* EXERCISE: When "Given" occurs in a line of the material, copy that line.
────
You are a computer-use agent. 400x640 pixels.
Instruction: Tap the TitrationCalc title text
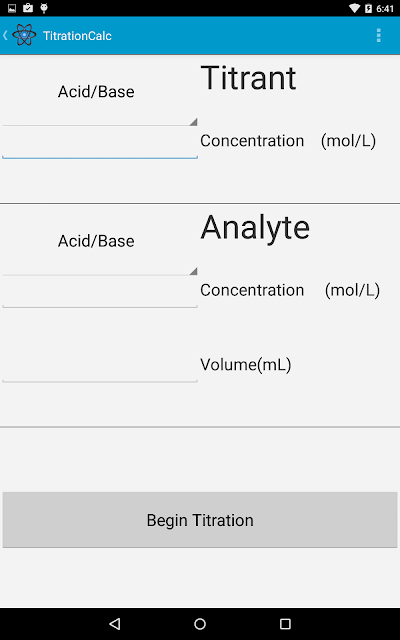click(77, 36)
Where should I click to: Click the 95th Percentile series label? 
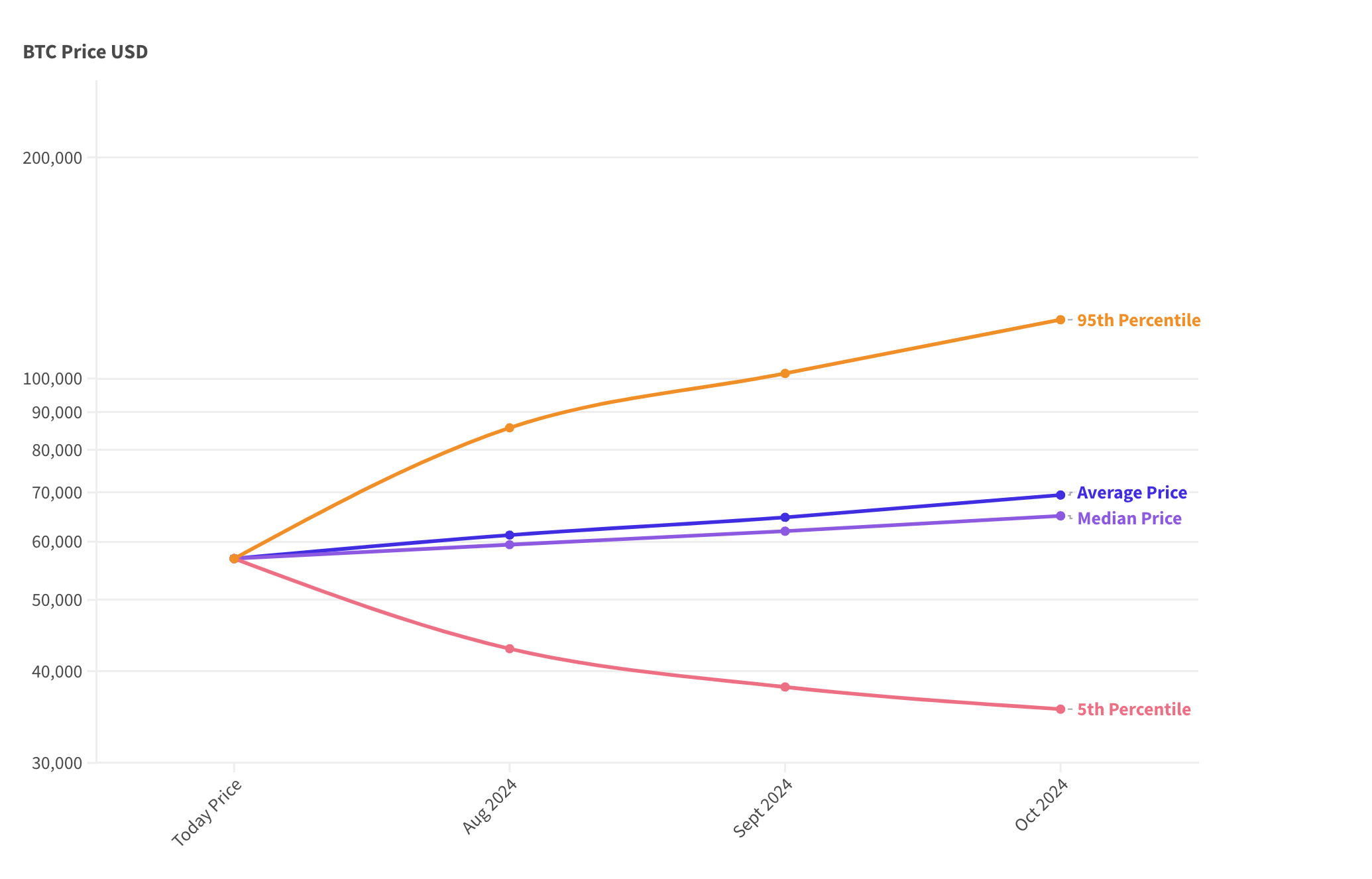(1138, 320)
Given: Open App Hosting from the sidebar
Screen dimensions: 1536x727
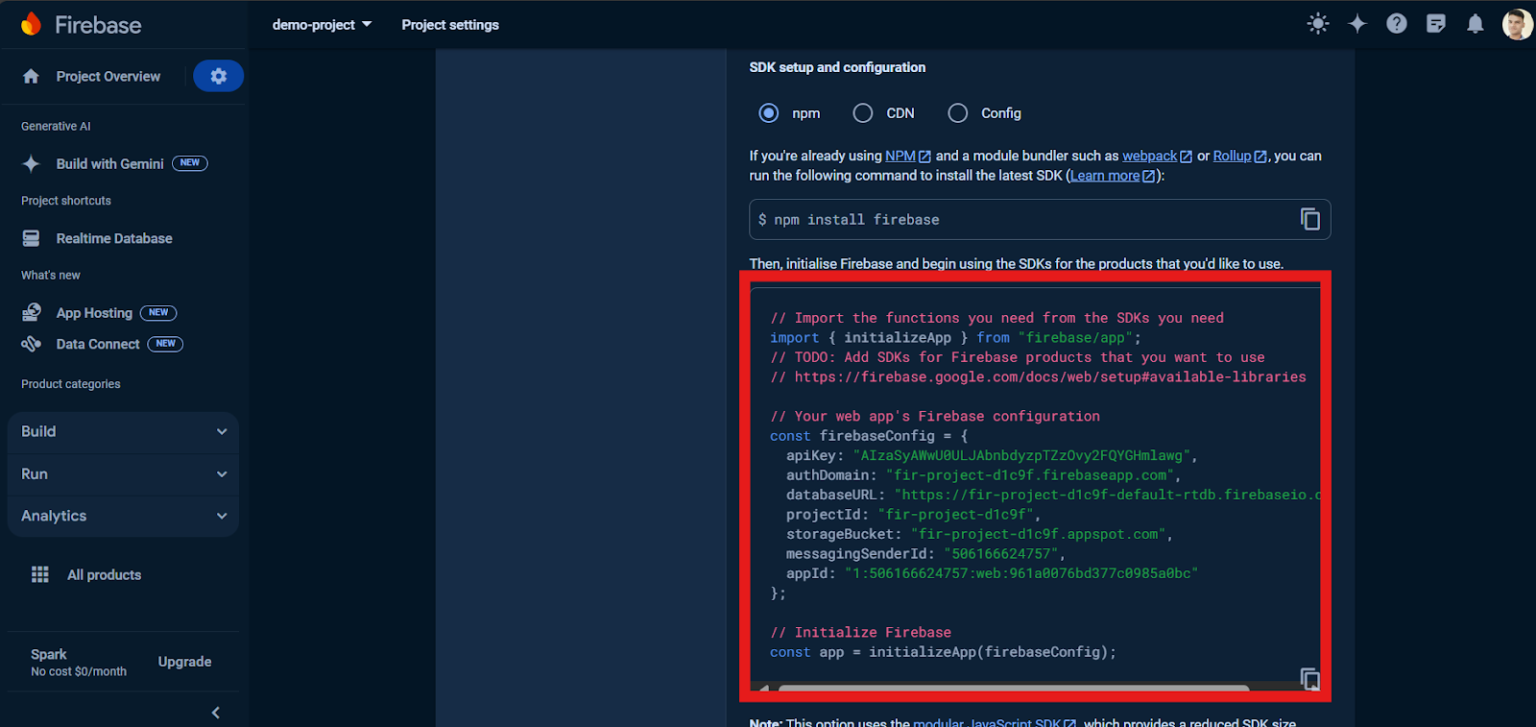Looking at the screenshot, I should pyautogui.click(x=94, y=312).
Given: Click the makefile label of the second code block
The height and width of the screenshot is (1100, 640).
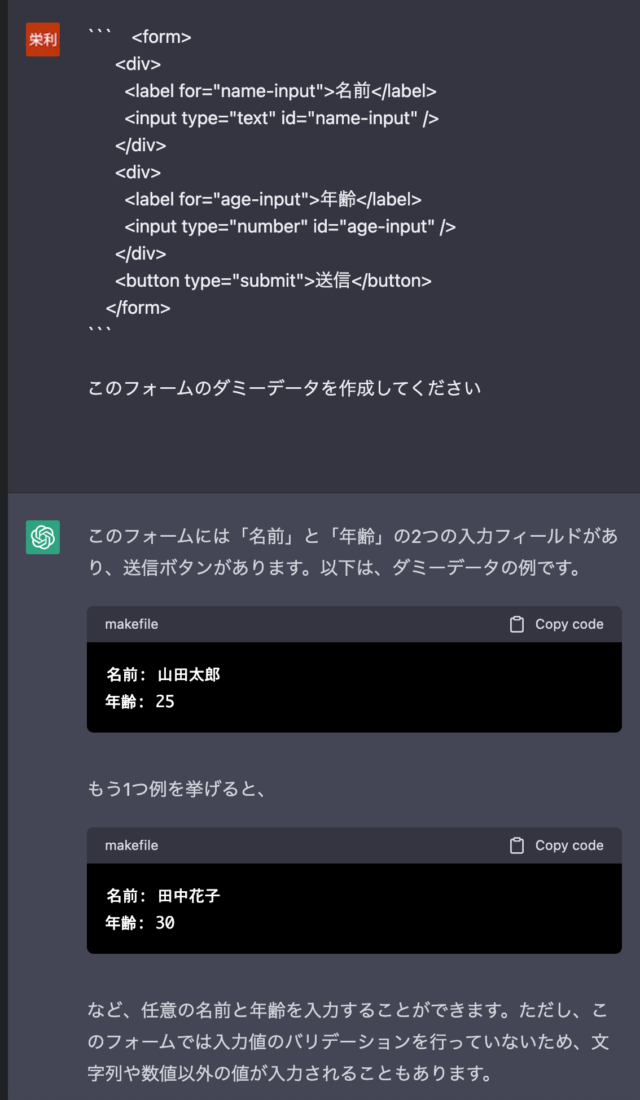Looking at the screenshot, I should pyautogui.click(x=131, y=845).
────
* SOLUTION BELOW:
Given: Open App Hosting from the sidebar
Given: Click the makefile label of the second code block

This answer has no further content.